Required work — Pull every line holding the word "icon" out of the data and copy it.

Record excerpts —
┏━━

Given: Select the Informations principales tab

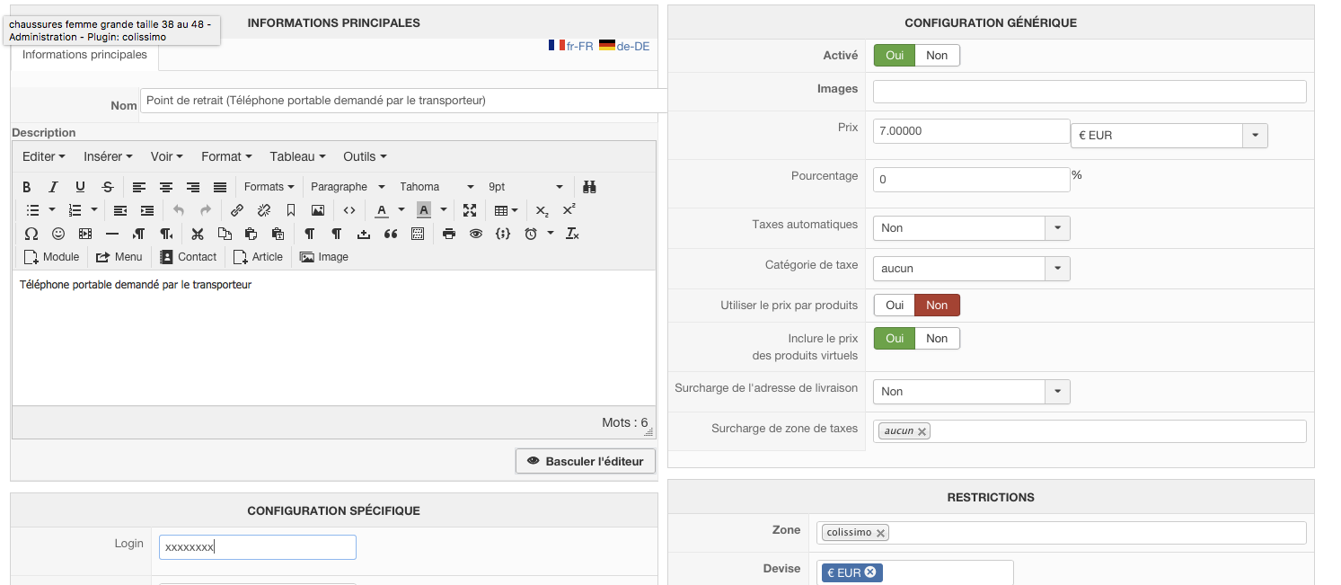Looking at the screenshot, I should click(x=84, y=55).
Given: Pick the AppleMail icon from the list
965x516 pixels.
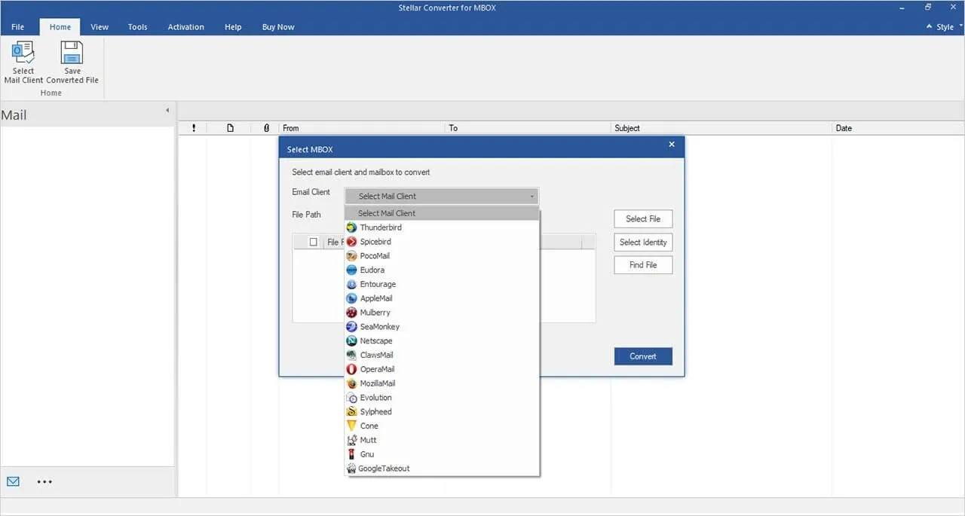Looking at the screenshot, I should pyautogui.click(x=351, y=298).
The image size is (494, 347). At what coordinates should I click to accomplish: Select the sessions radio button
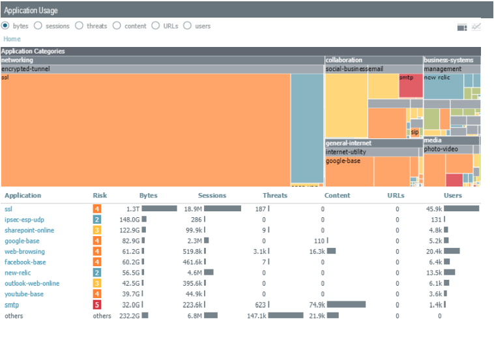[38, 26]
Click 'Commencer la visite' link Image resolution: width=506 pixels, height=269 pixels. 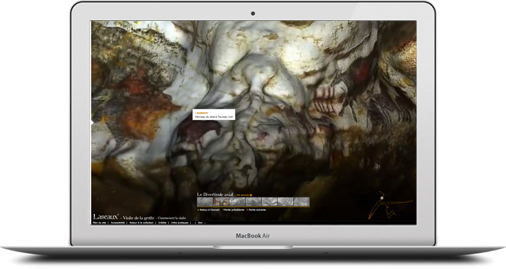coord(171,218)
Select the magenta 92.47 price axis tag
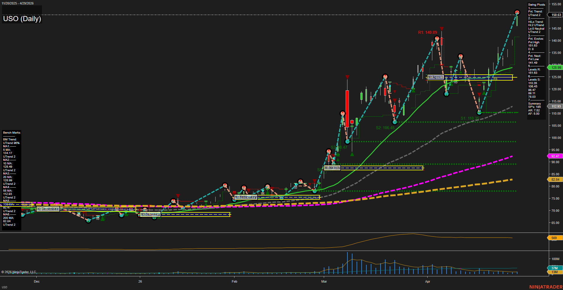The image size is (563, 290). click(555, 156)
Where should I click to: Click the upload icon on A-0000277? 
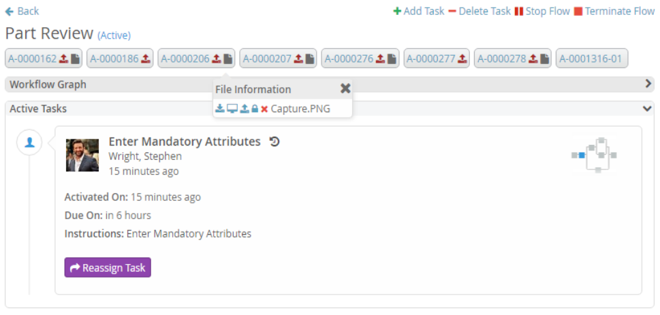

┗━━

Exercise solution —
Given: Pick the AppleMail icon from the list
Where should I click to: Click the upload icon on A-0000277? 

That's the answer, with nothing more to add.